Pour la deuxième année de suite, les riziculteurs bénéficient d’une dérogation pour pouvoir utiliser de l’Avanza. Cet herbicide est décrié par des associations environnementales, qui n’ont finalement pas obtenu gain de cause, devant le tribunal administratif de Melun.
Dans les rizières de Camargue, l’heure est encore aux semis. Pour répandre les graines, à la volée, le semoir et ses roues squelettes multiplie les allers-retours. Mais avant-lui, c’est une autre machine qui a fait le même trajet, en pulvérisant les sols d’Avanza.
Cet herbicide, utilisé pour tuer les mauvaises herbes dans les cultures de riz, est au cœur d’une longue bataille entre ceux qui le plébiscitent et ceux qui le dénoncent, comme plusieurs associations environnementales. Mais un référé de justice, prononcé par le tribunal administratif de Melun (Seine-et-Marne) vient de rejeter leur demande de suspendre son utilisation, faute d’avoir apporté la preuve de sa dangerosité.
« Enfermé dans nos rizières au bout d’un mois, le produit s’autodétruit complètement, assure Marc Bermond, trésorier du Centre français du Riz. Aujourd’hui, on a quasiment six ans de recul, en Europe, entre les essais microparcelles et les essais grandeur nature, et on n’a pas de résidus ».

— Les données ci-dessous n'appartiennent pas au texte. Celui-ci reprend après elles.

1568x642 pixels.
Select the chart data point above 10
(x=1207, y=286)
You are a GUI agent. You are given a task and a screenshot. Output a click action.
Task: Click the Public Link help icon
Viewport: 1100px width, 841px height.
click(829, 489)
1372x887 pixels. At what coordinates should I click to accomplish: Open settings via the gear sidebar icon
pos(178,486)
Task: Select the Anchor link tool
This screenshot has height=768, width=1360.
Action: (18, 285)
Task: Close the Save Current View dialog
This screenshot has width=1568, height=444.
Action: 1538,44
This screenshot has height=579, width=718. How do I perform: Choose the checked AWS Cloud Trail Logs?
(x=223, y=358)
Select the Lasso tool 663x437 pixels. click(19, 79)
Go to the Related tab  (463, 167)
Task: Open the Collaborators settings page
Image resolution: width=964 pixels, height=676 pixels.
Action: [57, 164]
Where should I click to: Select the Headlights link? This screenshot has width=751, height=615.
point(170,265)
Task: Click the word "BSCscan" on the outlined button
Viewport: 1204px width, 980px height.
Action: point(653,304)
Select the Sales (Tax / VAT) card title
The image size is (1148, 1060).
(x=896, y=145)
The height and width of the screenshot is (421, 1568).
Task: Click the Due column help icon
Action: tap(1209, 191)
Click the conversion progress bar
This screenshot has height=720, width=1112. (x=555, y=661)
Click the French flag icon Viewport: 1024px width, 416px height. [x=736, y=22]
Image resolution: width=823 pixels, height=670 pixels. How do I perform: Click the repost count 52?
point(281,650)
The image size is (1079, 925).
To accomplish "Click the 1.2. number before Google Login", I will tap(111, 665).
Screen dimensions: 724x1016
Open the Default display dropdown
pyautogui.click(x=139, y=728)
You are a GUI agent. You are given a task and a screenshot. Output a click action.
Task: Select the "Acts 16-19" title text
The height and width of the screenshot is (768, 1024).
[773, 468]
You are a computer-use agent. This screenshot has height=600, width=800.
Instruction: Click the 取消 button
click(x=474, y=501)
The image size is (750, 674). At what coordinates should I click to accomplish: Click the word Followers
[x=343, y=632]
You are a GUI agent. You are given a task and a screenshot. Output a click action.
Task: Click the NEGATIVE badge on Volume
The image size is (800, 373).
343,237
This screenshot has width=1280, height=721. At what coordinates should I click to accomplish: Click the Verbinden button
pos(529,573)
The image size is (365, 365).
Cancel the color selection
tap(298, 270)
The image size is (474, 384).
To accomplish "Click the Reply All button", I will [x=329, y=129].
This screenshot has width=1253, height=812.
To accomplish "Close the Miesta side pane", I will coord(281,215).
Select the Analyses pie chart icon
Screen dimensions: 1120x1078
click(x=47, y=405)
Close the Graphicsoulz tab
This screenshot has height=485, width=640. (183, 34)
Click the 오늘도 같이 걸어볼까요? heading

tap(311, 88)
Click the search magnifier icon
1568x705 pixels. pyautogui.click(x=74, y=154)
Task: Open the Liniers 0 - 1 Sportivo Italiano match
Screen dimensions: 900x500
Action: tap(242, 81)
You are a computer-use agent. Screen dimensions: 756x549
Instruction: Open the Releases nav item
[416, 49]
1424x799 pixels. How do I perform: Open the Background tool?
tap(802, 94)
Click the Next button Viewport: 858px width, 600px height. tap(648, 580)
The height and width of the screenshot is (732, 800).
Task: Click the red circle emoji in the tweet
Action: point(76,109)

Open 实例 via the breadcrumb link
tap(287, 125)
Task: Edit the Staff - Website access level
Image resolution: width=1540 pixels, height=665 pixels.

Dans un communiqué de presse, l’association générale des producteurs de blé et autres céréales (AGPB) et le Syndicat des Riziculteurs de France et Filière saluent cette décision, qu’ils jugent comme »une victoire importante pour les riziculteurs français, confrontés depuis plusieurs années à une situation phytosanitaire particulièrement critique, marquée par la prolifération d’adventices résistantes et l’absence de solutions alternatives efficaces pour protéger les cultures ».
Au contraire, pour les ONG engagées contre l’herbicide, l’urgence phytosanitaire invoquée par le juge des référés est jugée abusive.
« Quand on donne une dérogation, elle n’est accordable que dans certaines conditions pour des risques exceptionnels, que l’on ne peut pas prévoir, répond François Veillerette, le porte-parole de Générations Futures. Or, le fait de désherber des cultures n’équivaut pas à un risque exceptionnel, puisqu’on désherbe chaque année ».
Un avis que ne partage pas Cédric Santucci, agriculteur et vice-président de la chambre d’Agriculture du Gard. Déjà contraint de diversifier ses cultures, il estime que la dérogation est arrivée trop tard. Comme en témoignent des mauvaises herbes devenues résistantes aux autres molécules. Elles réduisent les rendements.
« Il pourrait y avoir une production rizicole sans Avanza, mais elle serait de plus en plus amoindrie, estime-t-il. C’est-à-dire que déjà qu’on a perdu pas mal d’hectares, si on continue comme ça petit à petit, mais assez rapidement quand même, on se dirigera vers la fin de la riziculture camarguaise ».
Chaque année, en Camargue, 70 000 tonnes de riz sont récoltées.